# Truma Combi 4E/6E Problem



## bodgerco (May 23, 2005)

I just popped into the van to check that the heating was on a low level in view of a frost tonight and discovered something wrong. 

The power source dial was set to gas only - of which there is loads. 
The heat/water switch was set to heat only. In this mode i adjusted the temperature dial to 5 and expected it to burst into life and blow 'hotness' all around with a high fan speed like it used to do. In fact all that happened was that the fan blows cold air at a low flow. 

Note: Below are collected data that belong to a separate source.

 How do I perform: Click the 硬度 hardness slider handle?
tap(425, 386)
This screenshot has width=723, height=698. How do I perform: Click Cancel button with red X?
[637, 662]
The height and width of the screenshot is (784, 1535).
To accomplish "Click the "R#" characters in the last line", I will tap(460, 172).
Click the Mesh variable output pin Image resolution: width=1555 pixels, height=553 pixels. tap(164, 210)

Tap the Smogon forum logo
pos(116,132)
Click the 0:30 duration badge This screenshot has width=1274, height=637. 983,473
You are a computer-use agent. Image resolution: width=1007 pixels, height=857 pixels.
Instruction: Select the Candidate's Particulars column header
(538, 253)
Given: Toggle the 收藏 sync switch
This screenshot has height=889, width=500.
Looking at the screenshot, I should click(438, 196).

If I turn the heat/water switch back to OFF - ie the horizontal position, the green led remains illuminating the temperature dial and the fan continues to run. This is not simply a 'run on' because it never stops; I checked an hour later and even in the off position the fan is running and the led is still illuminated. 

I also tried with heat source set to mains only and exactly the same happens. 

I drained the tank and truma - just in case. 

Tomorrow I can check the 12V fuse but I would have thought that if the 12V fuse was blown the fan wouldn't run. 
If the mains fuse goes then I can't see why it would affect gas operation - and they say the mains fuse should only be replaced by someone trained - and that aint me! 

It is still under warranty so I am not too bothered but if I could fix it myself we could get a couple of nights away. 

Any suggestions? 

Roy


----------



## Roger7webster (Oct 10, 2006)

Why not fill the system with water and check if it will ignite and heat the water. If this ok it will reduce the No. of faults to chase to perhaps just the thermostat. Worth a try


----------



## cabby (May 14, 2005)

Hi Roy
Not knowing what year your model is, and would also say how much I like those vans, nearly bought one a couple of years ago but it was just too much.great finish though. have you checked that gas is flowing through the van, check the gas rings on cooker are working.have you put the control on full , which is about 9 I think.what is the voltage reading on the battery.you say it does not work on mains either. who is the dealer over here who can look at it.or better still look at the web site of the heaters maybe truma who will tell you the nearest agent, they will more than likely to know what is wrong.

cabby


----------



## Chascass (May 10, 2007)

Hi Roy
In situations like this when controls are not operating as they should, (and I have no idea what the problem is) I would try disconnecting all batteries powering the controls (this may include the cab battery also) for a few minutes then reconnect, and see if the panel corrects it's self.
If this dose not work at least you have a bump in the hope Ian Sargent picks it up, if indeed it is a control panel problem.

Charlie


----------



## bodgerco (May 23, 2005)

Thank you to all who replied so promptly.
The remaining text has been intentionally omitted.